The AUD/USD pair regains some positive traction on Tuesday, albeit struggles to capitalize on the move and fails just ahead of the 0.6700 round-figure mark. The pair, however, sticks to modest intraday gains through the first half of the European session and is currently trading around the 0.6670-0.6675 area, still up over 0.35% for the day.

Receding fears of a full-blown banking crisis remain supportive of a generally positive risk tone, which, in turn, continues to weigh on the safe-haven US Dollar (USD) and benefits the risk-sensitive Australian Dollar. The takeover of Silicon Valley Bank by First Citizens Bank & Trust Company calmed market nerves about the contagion risk. Furthermore, regulators reassured that they stood ready to address any liquidity shortfalls helped reverse the recent negative sentiment and boosted investors' confidence.

This, along with the fact that the Federal Reserve toned down its aggressive approach to reining in inflation, keeps the USD bulls on the defensive and acts as a tailwind for the AUD/USD pair. It is worth recalling that the US central bank sounded cautious about the outlook and signalled last week that a pause to interest rate hikes was on the horizon. The Aussie further draws support from mostly in-line domestic data, which showed that Retail Sales grew 0.2% MoM in February and indicated some economic resilience.

The aforementioned fundamental backdrop supports prospects for some meaningful appreciating move for the AUD/USD pair.
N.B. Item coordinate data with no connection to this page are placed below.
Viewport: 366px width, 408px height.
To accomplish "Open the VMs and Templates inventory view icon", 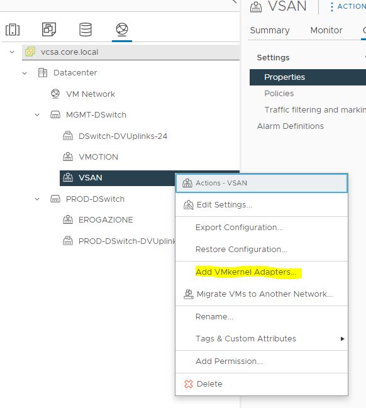I will point(49,29).
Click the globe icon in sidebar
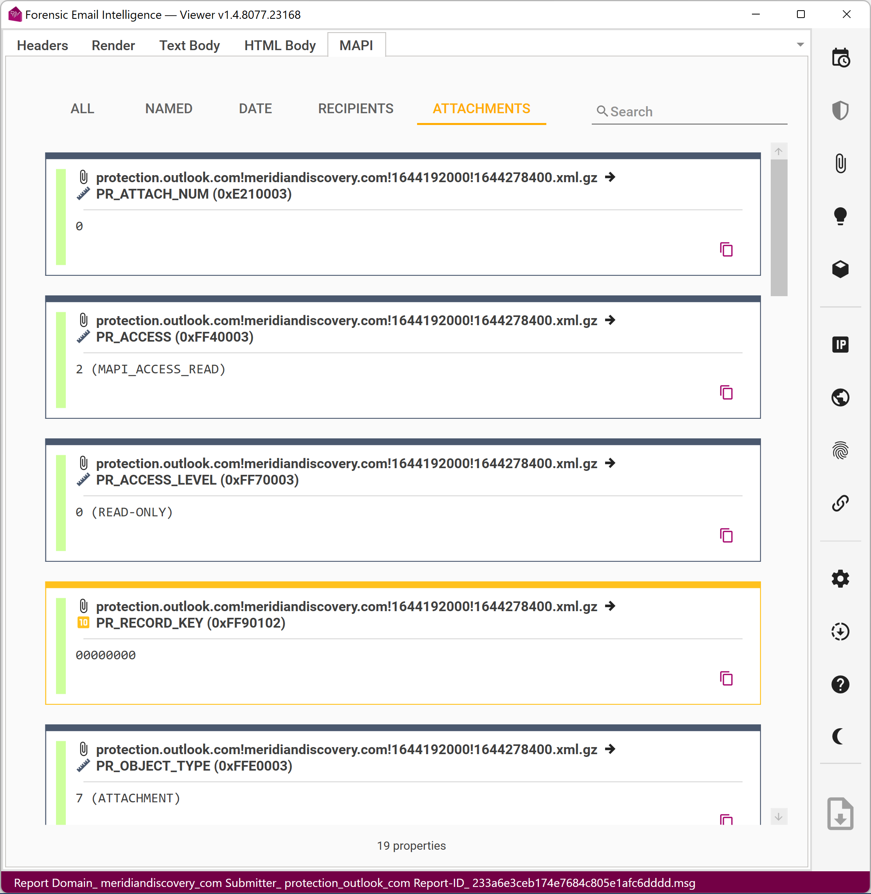 point(840,397)
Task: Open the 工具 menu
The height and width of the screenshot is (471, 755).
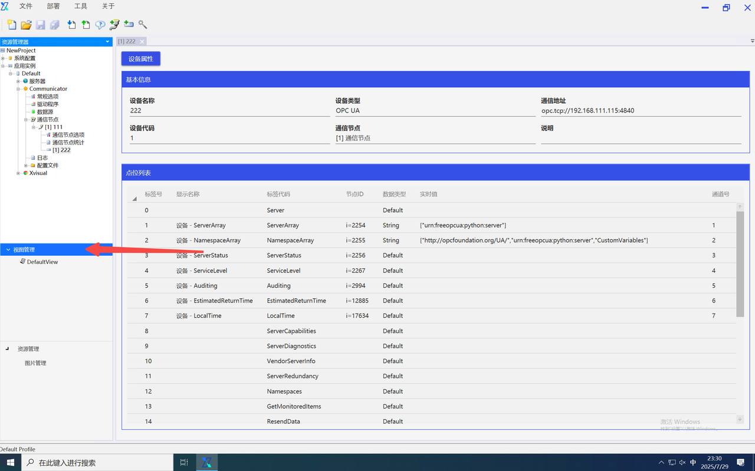Action: (81, 6)
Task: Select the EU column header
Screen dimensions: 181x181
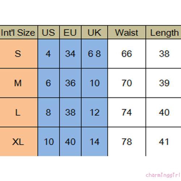Action: pyautogui.click(x=70, y=32)
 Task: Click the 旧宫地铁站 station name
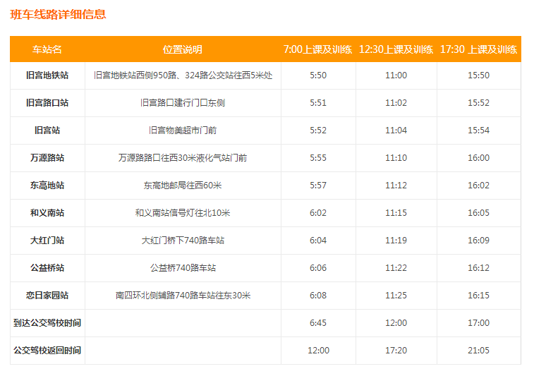[x=47, y=75]
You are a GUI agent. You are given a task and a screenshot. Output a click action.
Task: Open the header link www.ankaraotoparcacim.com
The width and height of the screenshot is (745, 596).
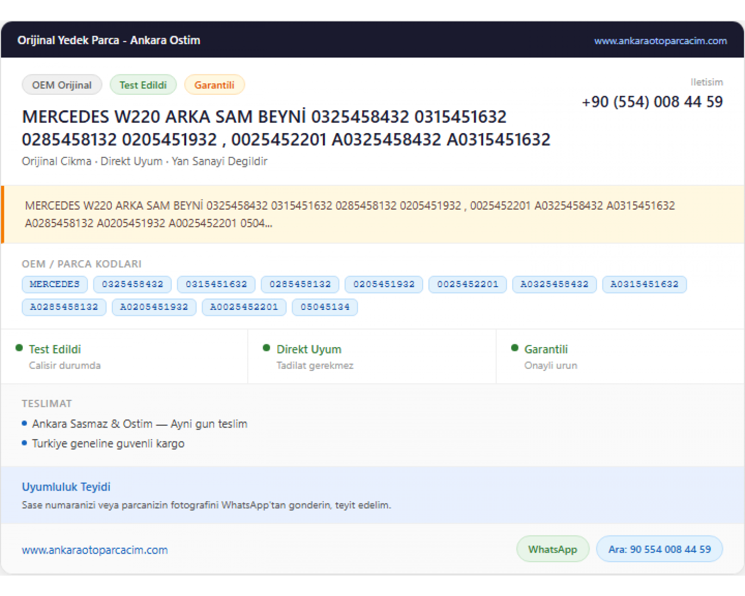point(661,41)
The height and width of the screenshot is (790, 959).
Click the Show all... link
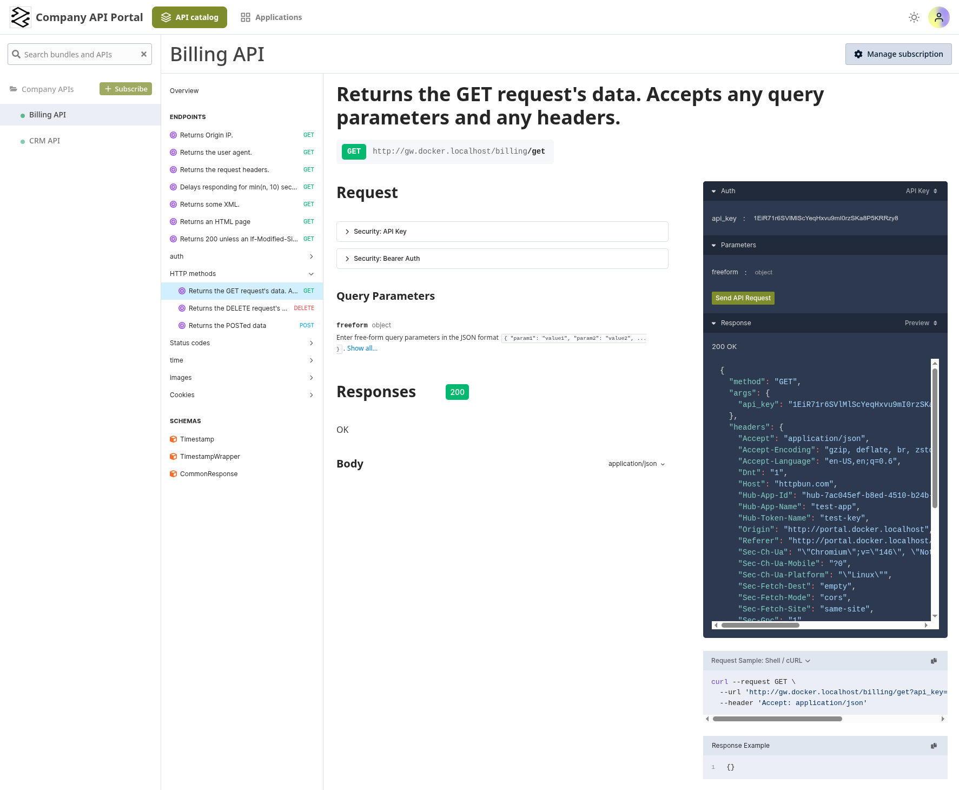pos(362,348)
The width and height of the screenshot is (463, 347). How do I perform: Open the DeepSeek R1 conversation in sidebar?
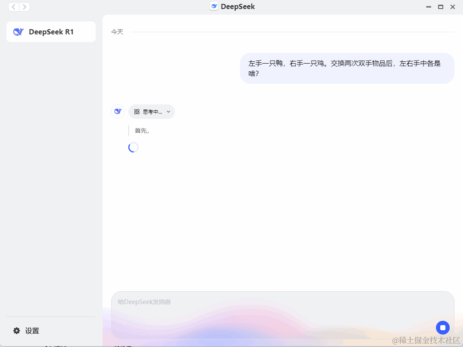51,31
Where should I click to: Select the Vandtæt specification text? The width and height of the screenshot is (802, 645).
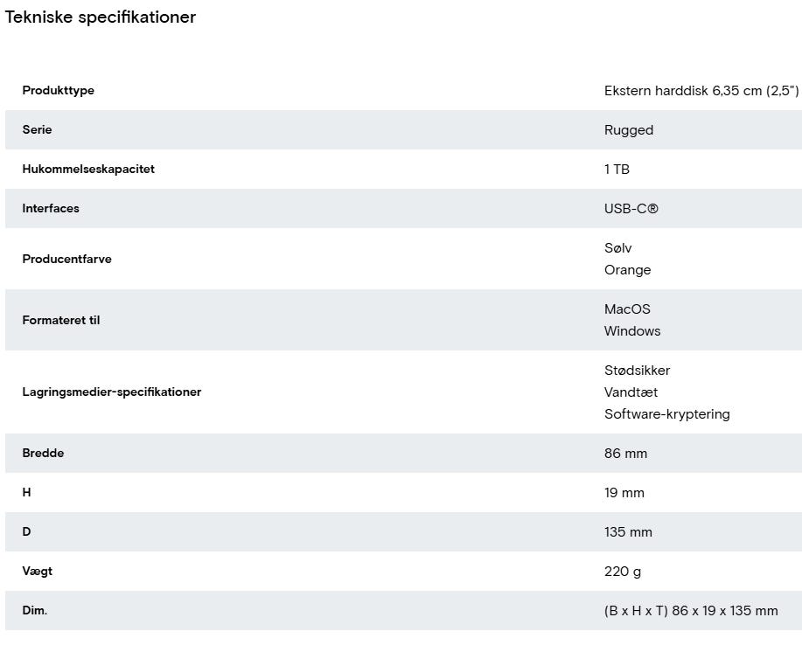click(x=631, y=392)
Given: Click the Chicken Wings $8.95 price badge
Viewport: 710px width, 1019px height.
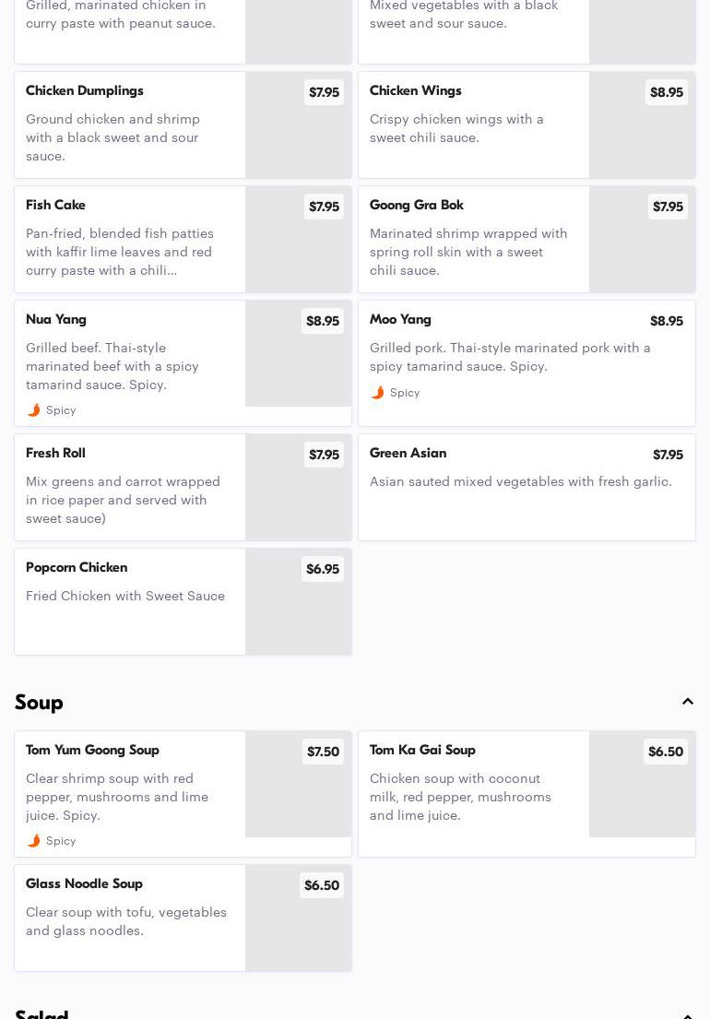Looking at the screenshot, I should coord(666,92).
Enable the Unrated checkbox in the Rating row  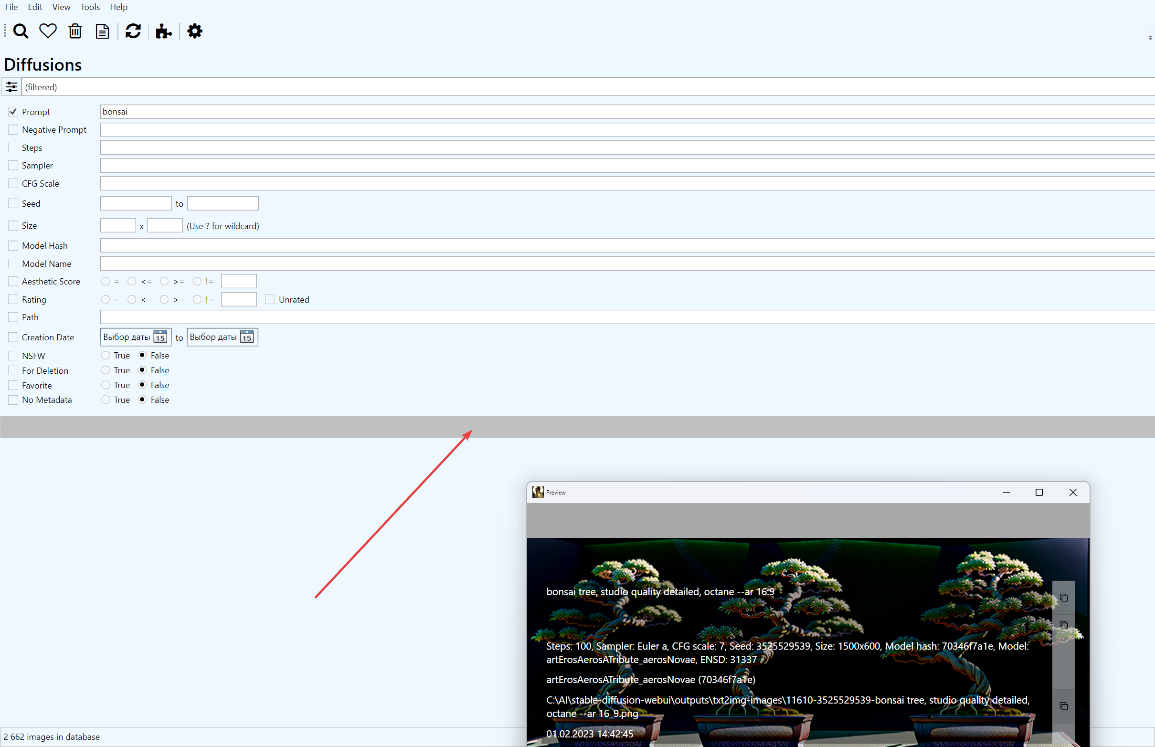pos(270,299)
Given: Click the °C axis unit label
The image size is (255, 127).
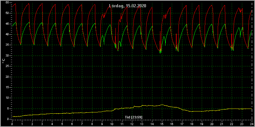Looking at the screenshot, I should [x=4, y=61].
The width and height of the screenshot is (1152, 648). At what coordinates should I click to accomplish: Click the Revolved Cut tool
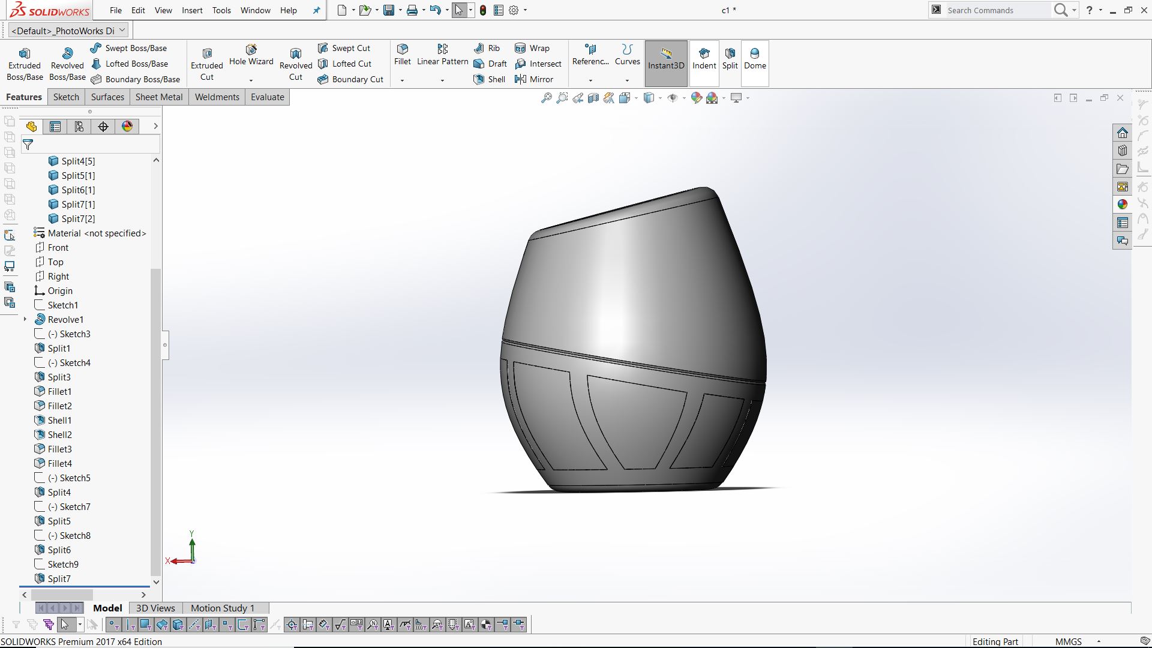pyautogui.click(x=295, y=64)
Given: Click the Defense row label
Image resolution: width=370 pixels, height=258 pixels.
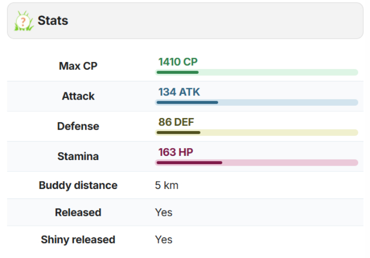Looking at the screenshot, I should [x=78, y=126].
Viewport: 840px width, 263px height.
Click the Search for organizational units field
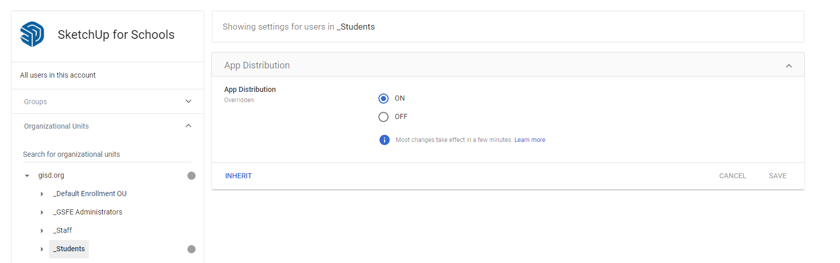[106, 154]
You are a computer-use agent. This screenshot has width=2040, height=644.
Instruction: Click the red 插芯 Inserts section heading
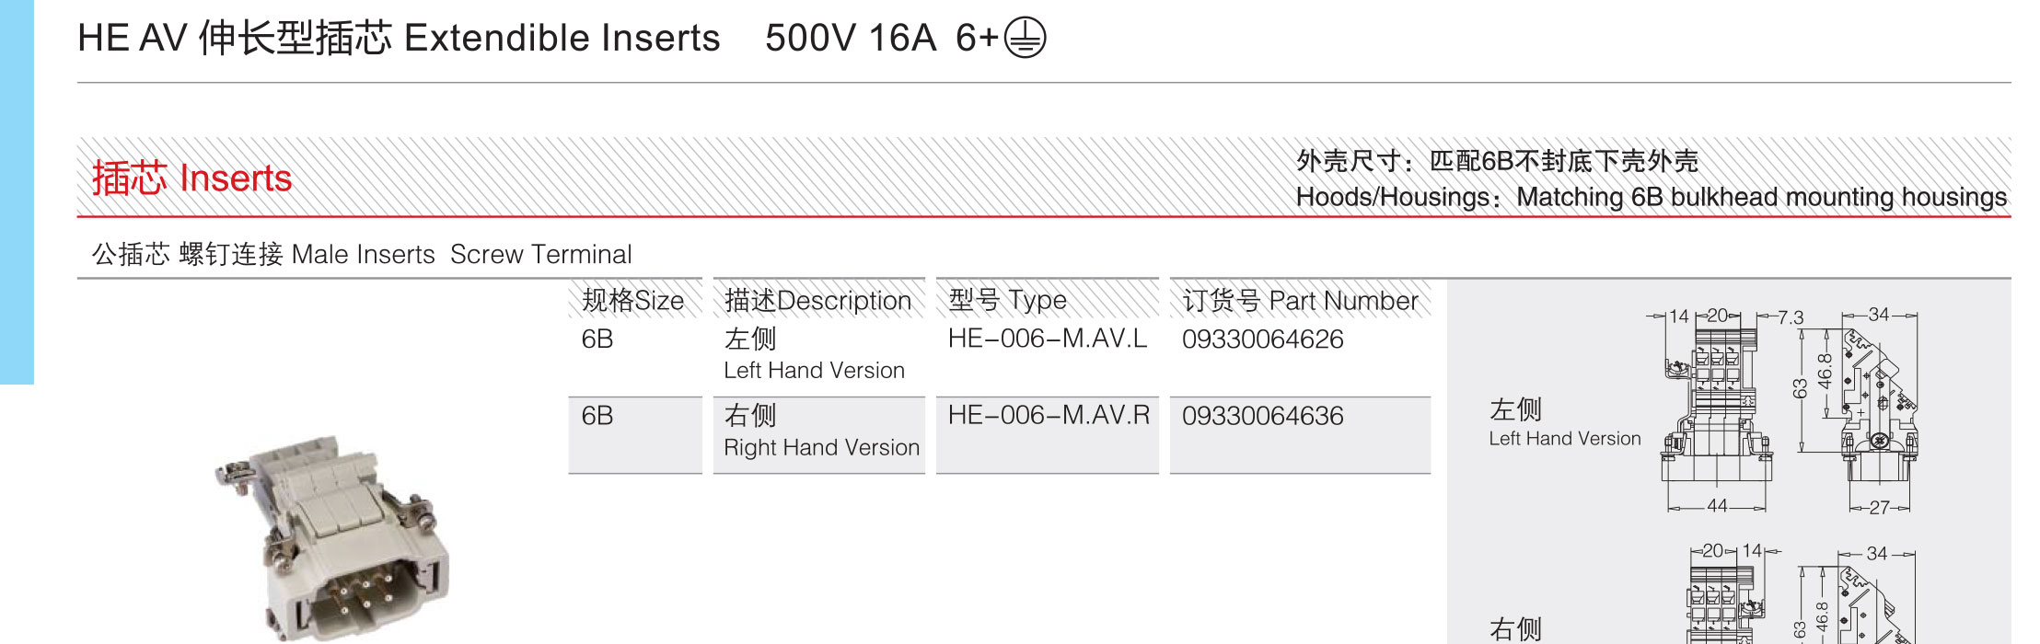pos(191,178)
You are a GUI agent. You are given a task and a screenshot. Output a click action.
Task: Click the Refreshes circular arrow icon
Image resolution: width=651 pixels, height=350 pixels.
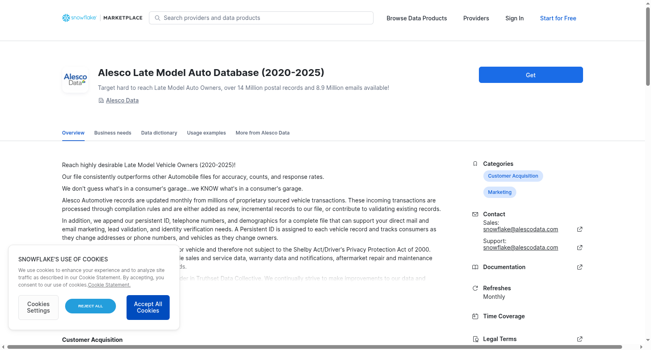point(475,288)
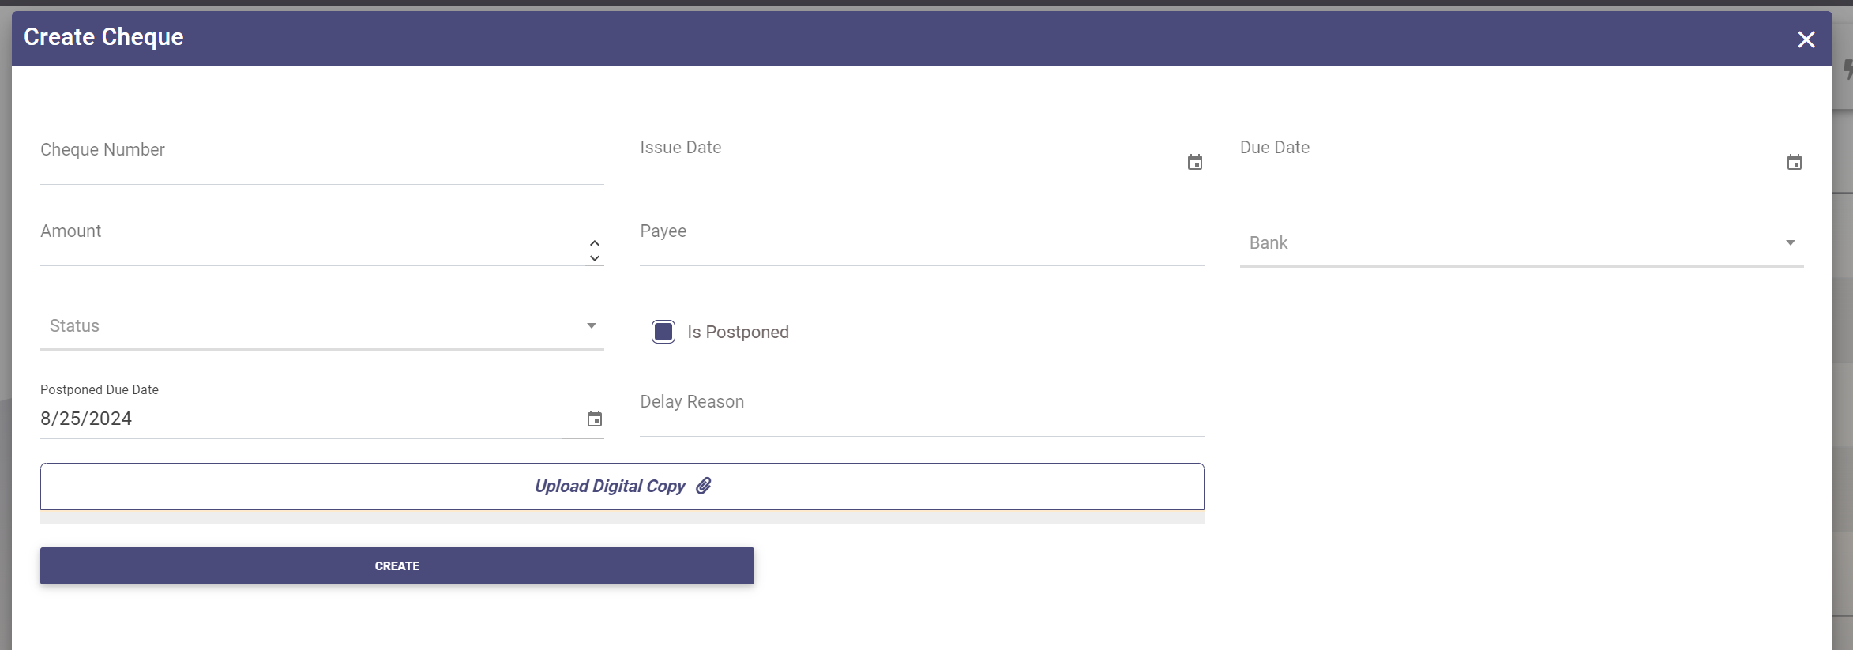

That said, expectations that the Reserve Bank of Australia (RBA) will refrain from raising interest rates at its April policy meeting might hold back bulls from placing aggressive bets or positioning for further gains. Traders also seem reluctant and might prefer to move to the sidelines ahead of the release of the Australian consumer inflation figures, due during the Asian session on Wednesday.

In the meantime, Tuesday's US economic docket - featuring the Conference Board's Consumer Confidence Index and the Richmond Manufacturing Index - might provide some impetus to the AUD/USD pair. This, along with the US bond yields and the broader risk sentiment, might influence the USD and allow traders to grab short-term trading opportunities. The focus will then shift to the final US Q4 GDP print on Thursday and the Fed's preferred inflation gauge - the US Core PCE Price Index on Friday.